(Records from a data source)
= = = =
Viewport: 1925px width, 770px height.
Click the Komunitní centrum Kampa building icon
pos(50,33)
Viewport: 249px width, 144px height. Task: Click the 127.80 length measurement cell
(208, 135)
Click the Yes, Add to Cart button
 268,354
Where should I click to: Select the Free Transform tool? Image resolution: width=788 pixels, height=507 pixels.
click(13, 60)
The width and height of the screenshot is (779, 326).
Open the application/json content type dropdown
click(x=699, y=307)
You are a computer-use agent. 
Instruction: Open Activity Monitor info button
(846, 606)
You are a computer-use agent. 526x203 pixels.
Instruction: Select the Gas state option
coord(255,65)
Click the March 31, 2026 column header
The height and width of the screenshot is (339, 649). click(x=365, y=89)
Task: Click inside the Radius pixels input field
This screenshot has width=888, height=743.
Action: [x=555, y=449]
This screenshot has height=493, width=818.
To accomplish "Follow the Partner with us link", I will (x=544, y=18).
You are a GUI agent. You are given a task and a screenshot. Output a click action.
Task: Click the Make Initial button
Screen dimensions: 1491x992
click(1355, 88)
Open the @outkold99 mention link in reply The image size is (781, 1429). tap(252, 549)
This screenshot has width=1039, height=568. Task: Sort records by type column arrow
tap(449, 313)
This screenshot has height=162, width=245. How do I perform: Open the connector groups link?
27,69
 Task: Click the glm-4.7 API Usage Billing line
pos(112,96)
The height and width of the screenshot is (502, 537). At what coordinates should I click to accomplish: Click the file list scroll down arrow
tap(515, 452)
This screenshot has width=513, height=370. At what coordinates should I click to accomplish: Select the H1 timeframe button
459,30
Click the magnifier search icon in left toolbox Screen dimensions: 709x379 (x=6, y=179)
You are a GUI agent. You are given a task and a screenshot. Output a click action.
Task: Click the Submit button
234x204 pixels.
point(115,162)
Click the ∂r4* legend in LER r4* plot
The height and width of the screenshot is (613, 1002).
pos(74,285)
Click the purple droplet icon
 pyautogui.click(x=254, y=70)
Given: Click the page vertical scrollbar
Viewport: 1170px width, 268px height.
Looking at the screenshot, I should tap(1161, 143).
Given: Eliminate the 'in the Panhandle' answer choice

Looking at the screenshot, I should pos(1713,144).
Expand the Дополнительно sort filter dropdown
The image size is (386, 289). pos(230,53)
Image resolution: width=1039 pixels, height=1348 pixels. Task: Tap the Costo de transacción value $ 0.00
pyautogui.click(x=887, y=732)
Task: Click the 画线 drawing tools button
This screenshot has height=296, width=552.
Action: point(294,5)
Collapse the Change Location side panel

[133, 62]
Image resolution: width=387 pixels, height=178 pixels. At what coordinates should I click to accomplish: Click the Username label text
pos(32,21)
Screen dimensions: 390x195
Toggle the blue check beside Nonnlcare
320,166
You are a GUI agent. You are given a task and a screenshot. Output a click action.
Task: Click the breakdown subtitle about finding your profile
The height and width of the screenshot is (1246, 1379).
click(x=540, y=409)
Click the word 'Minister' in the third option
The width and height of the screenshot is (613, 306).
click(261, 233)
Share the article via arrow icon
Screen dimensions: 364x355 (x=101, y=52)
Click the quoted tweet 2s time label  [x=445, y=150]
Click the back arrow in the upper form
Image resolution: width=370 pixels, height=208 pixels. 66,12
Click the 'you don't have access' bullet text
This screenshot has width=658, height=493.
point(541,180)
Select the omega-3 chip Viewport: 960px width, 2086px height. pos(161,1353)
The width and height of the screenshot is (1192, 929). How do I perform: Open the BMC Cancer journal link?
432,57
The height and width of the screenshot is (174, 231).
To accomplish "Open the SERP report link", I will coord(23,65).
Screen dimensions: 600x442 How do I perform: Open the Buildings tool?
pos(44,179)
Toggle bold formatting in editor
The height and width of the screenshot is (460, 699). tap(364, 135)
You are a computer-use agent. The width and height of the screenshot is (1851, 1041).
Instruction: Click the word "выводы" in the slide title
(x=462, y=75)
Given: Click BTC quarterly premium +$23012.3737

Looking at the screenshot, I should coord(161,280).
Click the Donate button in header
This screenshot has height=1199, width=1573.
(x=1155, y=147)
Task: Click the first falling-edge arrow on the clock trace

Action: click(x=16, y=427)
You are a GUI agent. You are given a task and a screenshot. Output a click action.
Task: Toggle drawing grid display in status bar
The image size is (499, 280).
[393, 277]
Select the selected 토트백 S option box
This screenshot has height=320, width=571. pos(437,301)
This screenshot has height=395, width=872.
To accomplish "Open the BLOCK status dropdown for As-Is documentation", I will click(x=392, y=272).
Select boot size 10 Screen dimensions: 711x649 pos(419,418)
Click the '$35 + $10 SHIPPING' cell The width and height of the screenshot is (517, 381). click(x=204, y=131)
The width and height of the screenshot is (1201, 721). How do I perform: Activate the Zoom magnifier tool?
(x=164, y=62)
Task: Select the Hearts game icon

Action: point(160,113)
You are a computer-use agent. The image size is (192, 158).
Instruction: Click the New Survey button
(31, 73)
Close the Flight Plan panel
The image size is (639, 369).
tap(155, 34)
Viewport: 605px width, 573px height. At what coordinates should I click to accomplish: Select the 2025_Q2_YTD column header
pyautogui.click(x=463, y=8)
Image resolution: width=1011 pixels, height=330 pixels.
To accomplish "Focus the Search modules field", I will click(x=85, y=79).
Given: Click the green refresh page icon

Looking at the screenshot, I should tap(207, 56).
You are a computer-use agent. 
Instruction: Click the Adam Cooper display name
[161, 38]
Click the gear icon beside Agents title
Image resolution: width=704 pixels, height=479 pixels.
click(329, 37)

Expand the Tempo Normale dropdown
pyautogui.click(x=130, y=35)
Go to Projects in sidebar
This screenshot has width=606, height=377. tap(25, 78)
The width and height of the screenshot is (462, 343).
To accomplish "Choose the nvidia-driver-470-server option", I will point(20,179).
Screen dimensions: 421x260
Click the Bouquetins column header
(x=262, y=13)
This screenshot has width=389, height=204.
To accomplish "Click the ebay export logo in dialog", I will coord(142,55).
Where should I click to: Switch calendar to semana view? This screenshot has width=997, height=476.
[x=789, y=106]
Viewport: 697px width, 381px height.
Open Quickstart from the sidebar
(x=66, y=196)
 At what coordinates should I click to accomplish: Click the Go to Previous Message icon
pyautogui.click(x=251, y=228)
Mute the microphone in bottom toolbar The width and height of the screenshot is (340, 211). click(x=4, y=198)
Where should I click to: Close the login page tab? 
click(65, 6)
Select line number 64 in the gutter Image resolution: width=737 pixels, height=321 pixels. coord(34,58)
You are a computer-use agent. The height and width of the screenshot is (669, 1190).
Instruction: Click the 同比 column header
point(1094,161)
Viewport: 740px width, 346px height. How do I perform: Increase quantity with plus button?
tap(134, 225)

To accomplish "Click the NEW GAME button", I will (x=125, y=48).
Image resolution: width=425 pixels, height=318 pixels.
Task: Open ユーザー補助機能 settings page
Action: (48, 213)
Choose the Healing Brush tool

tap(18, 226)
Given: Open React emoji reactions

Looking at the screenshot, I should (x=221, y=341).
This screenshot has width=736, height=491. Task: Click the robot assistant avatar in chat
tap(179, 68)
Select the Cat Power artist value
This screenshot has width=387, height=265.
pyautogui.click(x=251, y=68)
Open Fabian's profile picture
= = = =
Your goal: Gather up, from the records above, each line where the word "profile" appears.

Written response:
Task: Click the breakdown subtitle about finding your profile
Open Fabian's profile picture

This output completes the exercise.